Route 75, also known as Veterans Memorial Highway, is a two-lane expressway on the Avalon Peninsula of Newfoundland. The route begins at a trumpet interchange with Route 1 and continues north, bypassing communities along the western shore of Conception Bay until it ends at a junction with Route 70 south of Carbonear.
Construction of the highway was completed in 2002.
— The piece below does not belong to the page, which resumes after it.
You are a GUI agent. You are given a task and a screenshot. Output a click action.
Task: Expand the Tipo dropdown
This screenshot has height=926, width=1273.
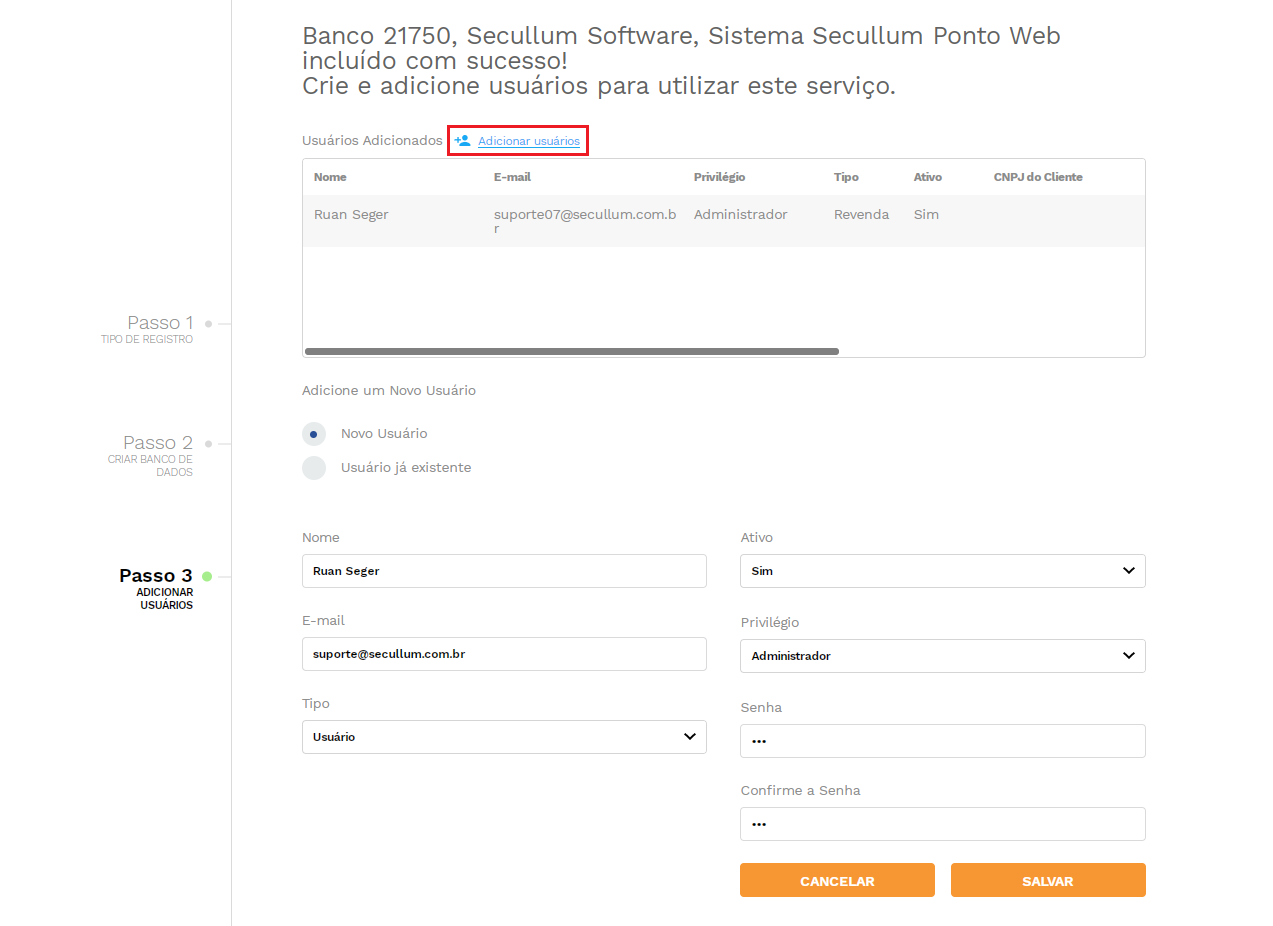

The entire route of Route 75 is a two-lane Freeway, with interchanges at all but the northernmost intersections, with those still having controlled access.

Route description

Route 75 begins at an interchange with Route 1 (Trans Canada Highway, Exit 31) in Roaches Line. It heads north to have an interchange with the southern end of Route 70 (Roaches Line) before leaving the community of Roaches Line and passing northwest through rural wooded areas. The highway has an interchange with Route 71 (Hodgewater Line) in Makinsons before passing through North River, where it has a partial interchange with North River Road. Route 75 now heads north through western portion of Bay Roberts, where it passes by a Rest Area/Visitor information center and has an interchange with Country Road. It then passes through the west sides of Spaniard's Bay, where it has a partial interchange with New Harbour Road, and Tilton, where it has its last full interchange with Route 73 (Back Track Road). The highway now turns northeast to enter Harbour Grace, where it comes closer to the coast as it has a controlled access at-grade intersection with Brynes Road. Route 75 comes to an end at the northern end of town at an at-grade intersection with Route 70 (Cathedral Street/Columbus Drive), with the road continuing north into Carbonear as Route 70.